> _GOAL OF THE EXERCISE_
Copy each of the following rows word for word, omitting the pictures from your answer.

(Stored rows)

** BEGIN **

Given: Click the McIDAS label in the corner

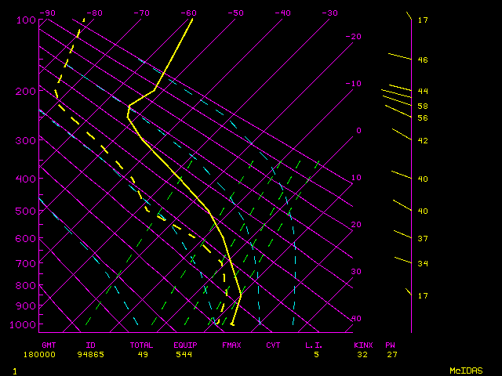Looking at the screenshot, I should 466,370.
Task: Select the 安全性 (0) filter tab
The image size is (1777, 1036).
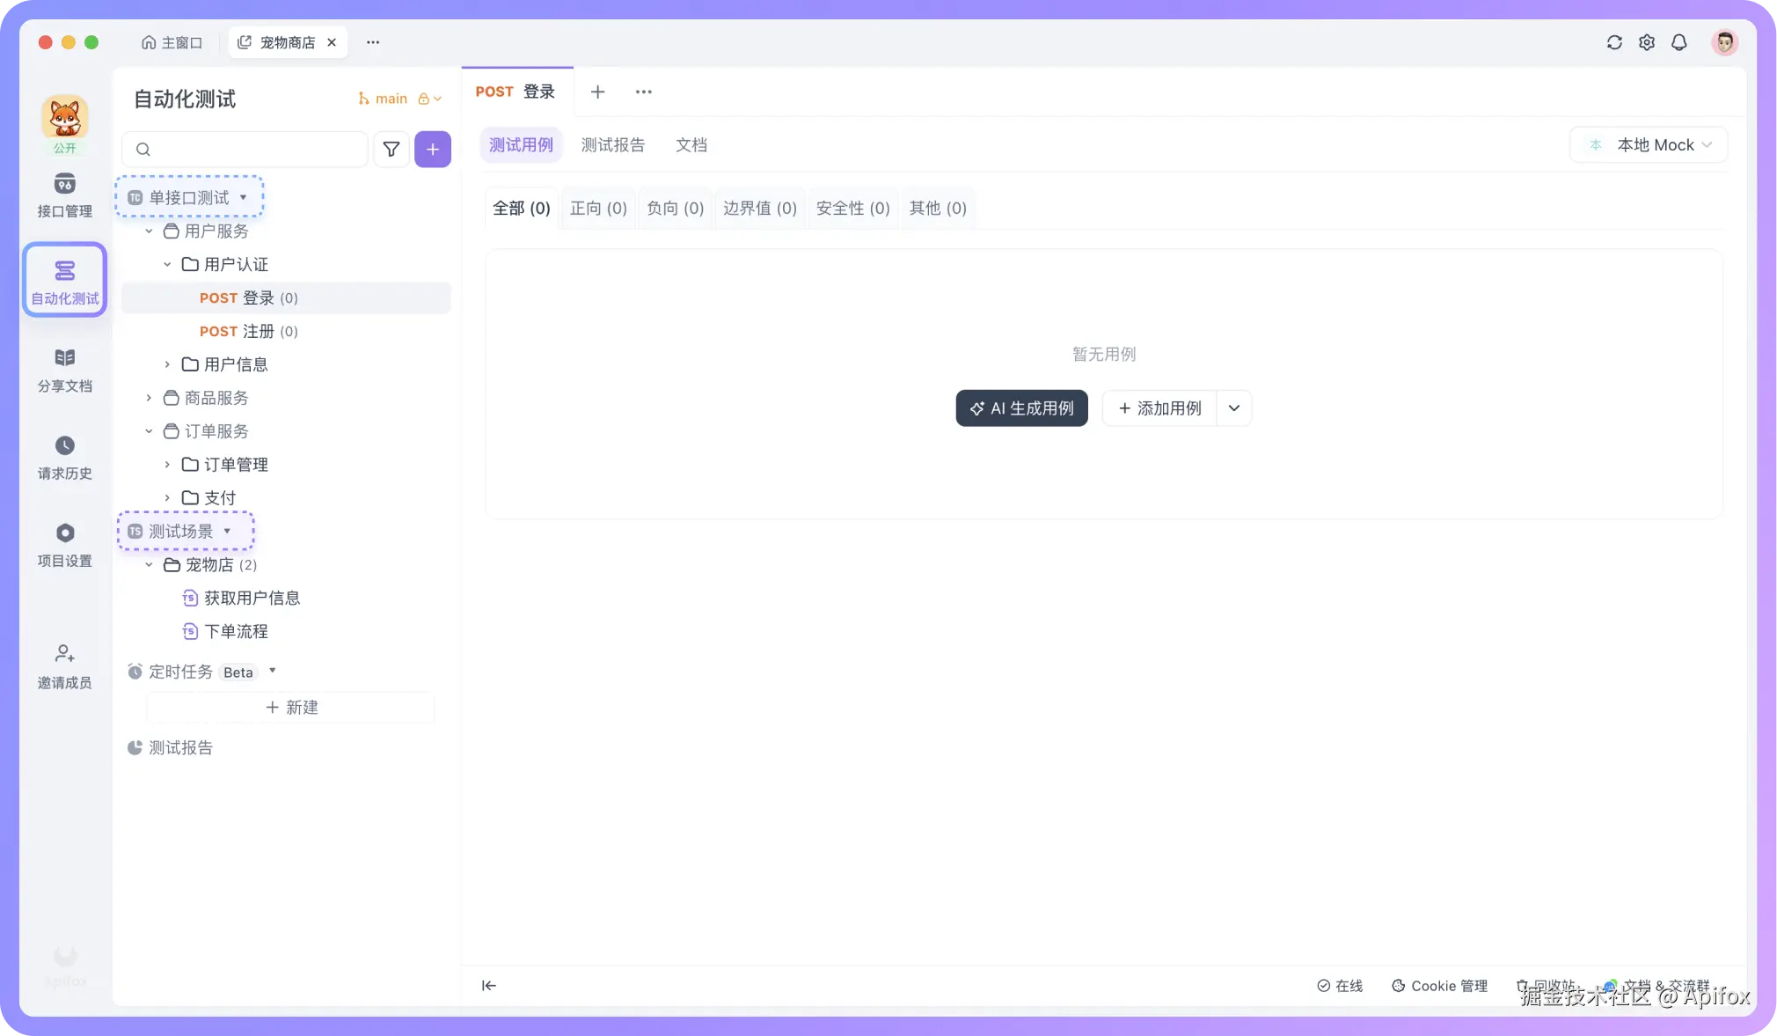Action: point(852,209)
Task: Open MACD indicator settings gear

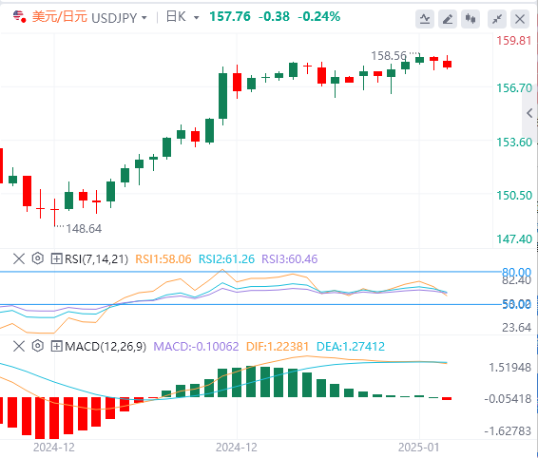Action: [x=38, y=346]
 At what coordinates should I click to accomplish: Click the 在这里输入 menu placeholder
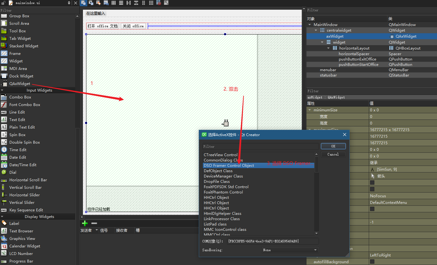[x=96, y=13]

** END **

> _SOLUTION BELOW_
Given: Click the McIDAS label in the corner

Looking at the screenshot, I should 466,370.
Task: Select the 安全性 (0) filter tab
The image size is (1777, 1036).
Action: point(852,209)
Task: Open MACD indicator settings gear

Action: [x=38, y=346]
 At what coordinates should I click to accomplish: Click the 在这里输入 menu placeholder
[x=96, y=13]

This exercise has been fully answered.